Candidates David Alessio, Dorota Jordan, Robert Lee, and Tracey Perez spoke to about 25 district voters for more than an hour Tuesday at Jacobs High School in Algonquin.
Incumbents Anne Miller and Karen Roeckner did not attend because a district policy prohibits board members from engaging in campaign activities on school property. Organizers of the forum did not know about the policy until it was too late to change the venue, they said.
Instead, Miller and Roeckner submitted written statements describing their background and explaining the election process.
Questions to the candidates came from the community, students in a Hampshire High School economics class, and members of the district’s three unions: the Local Education Association District 300, District 300 Education Support Association, and District 300 Educational Support Association.
One attendee asked the candidates whether they had financial support from Jack Roeser, chairman of Otto Engineering Inc. in Carpentersville and founder of the Family Taxpayers Foundation, an organization advocating school choice and school reform.
Lee said he had received a $500 contribution from Roeser. No other candidates had support from Roeser or the Family Taxpayers Foundation, they said.

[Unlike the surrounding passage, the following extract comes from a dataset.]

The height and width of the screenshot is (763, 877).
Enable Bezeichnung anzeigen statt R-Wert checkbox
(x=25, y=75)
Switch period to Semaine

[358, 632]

The candidates also debated aligning all three high schools with the same programs, how to deal with the economy and lack of state funding, and the benefits of block scheduling versus an eight-period school day.
Jordan proposed the idea of having each high school known for a particular program and allowing students to choose which high school to attend based on which school had the strongest program for their talents.
Perez suggested looking at cutting administrative costs before cutting programs or laying off teachers in order to address tight finances.
Alessio said he would like to see scheduling changes made at high schools to give students more options for shorter class periods.
Lee brought many of his answers back to the four main goals of his campaign: to require the school board to look at the five-year cost of each program, to use objective evidence to evaluate each program, to create a certified diploma program, and to institute a policy prohibiting companies that do business with the school board from contributing to school board or referendum campaigns.
Lee criticized candidates who did not present specific ideas in their campaigns.
“Every candidate should demonstrate how we will improve upon the status quo,” he said in his opening statement, adding in his closing statement, “Platitudes are rhetoric, and rhetoric is in no way a solution. Ideas are solutions.”
Perez said having a set agenda for making changes in the district was not the best way to approach a position on the school board.
“It’s not going to work because you don’t know what you’re going to face until you get there,” Perez said. “We have to keep an open mind.”